Given data:
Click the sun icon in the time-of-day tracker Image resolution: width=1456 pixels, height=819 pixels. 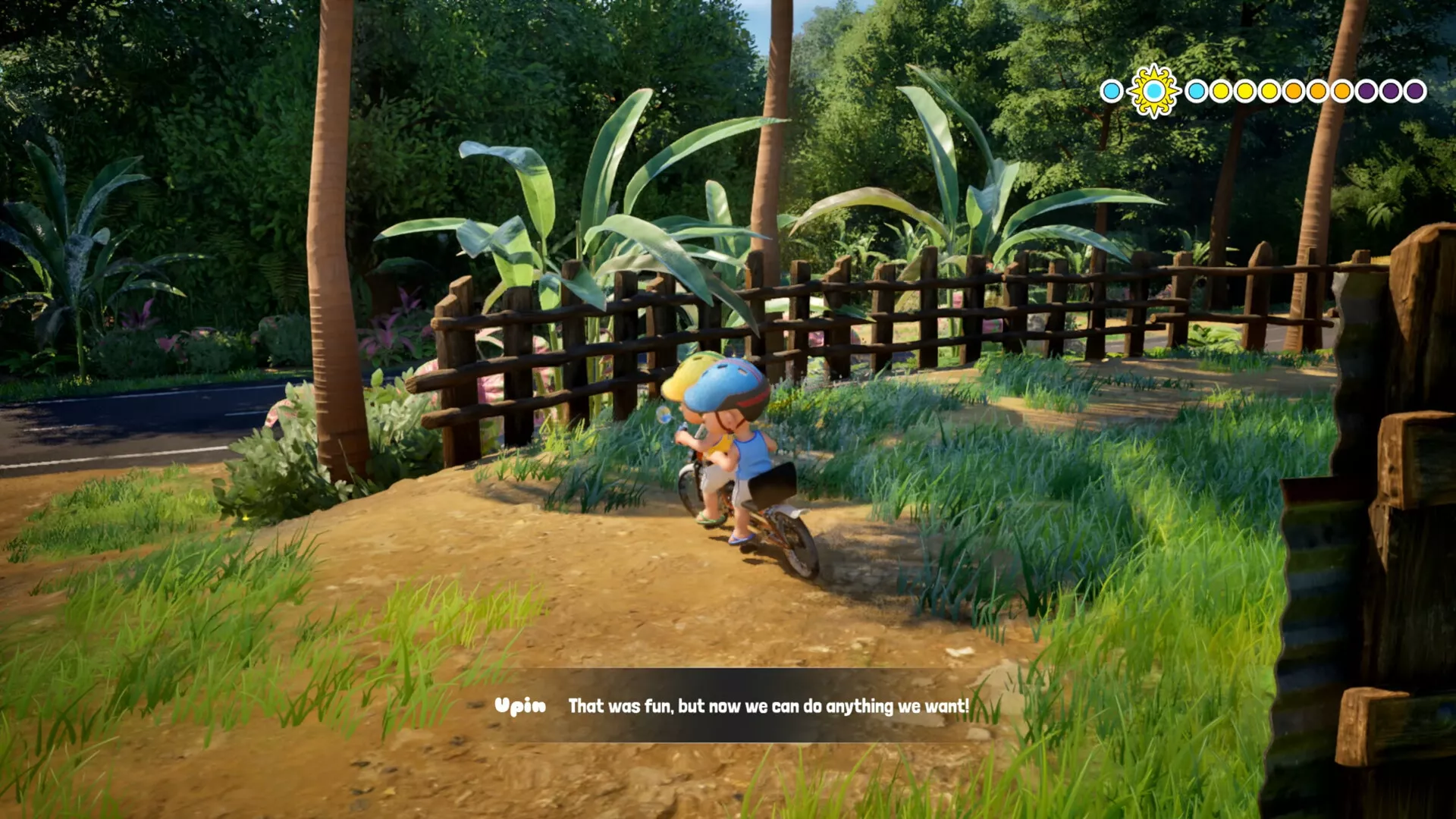pos(1153,91)
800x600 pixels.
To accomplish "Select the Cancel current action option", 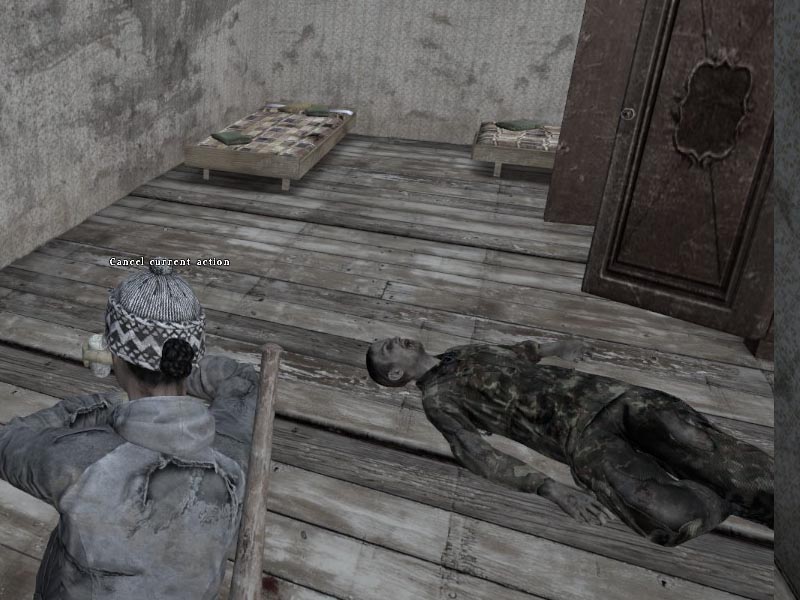I will 169,262.
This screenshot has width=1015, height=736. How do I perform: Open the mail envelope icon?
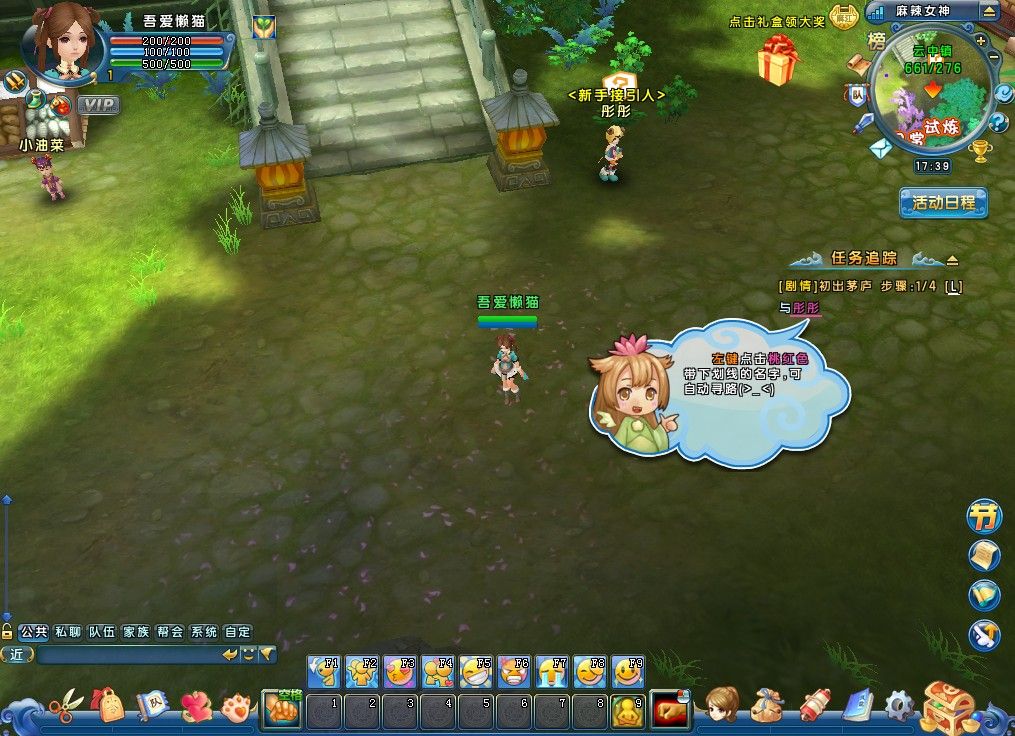click(x=881, y=149)
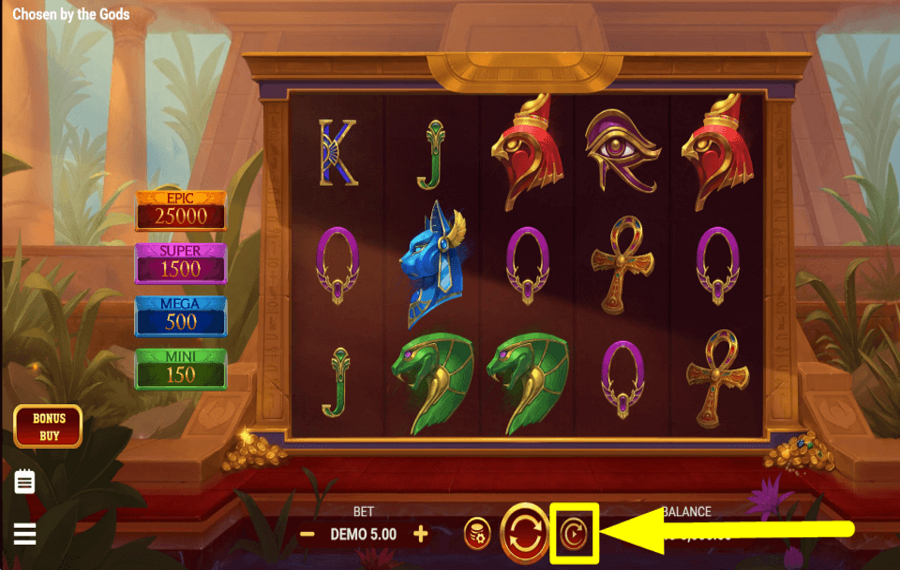Increase the bet with the plus button
This screenshot has height=570, width=900.
click(x=421, y=534)
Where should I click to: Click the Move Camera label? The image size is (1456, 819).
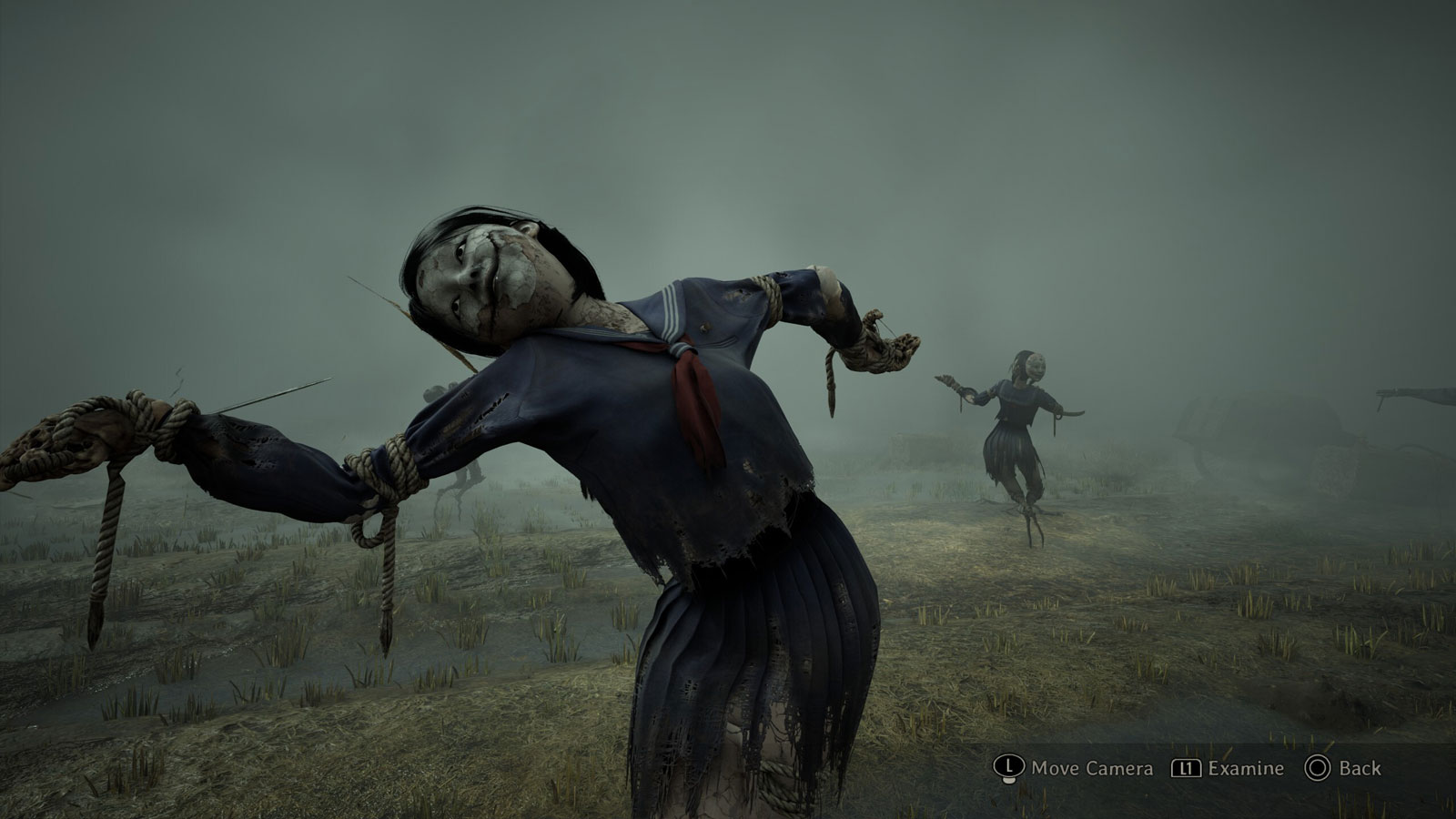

Exercise directions:
Pull out each line above that contains the string "screenshot". Case counts.

Written answer:
This screenshot has width=1015, height=736. How do I perform: Open the mail envelope icon?
This screenshot has height=570, width=900.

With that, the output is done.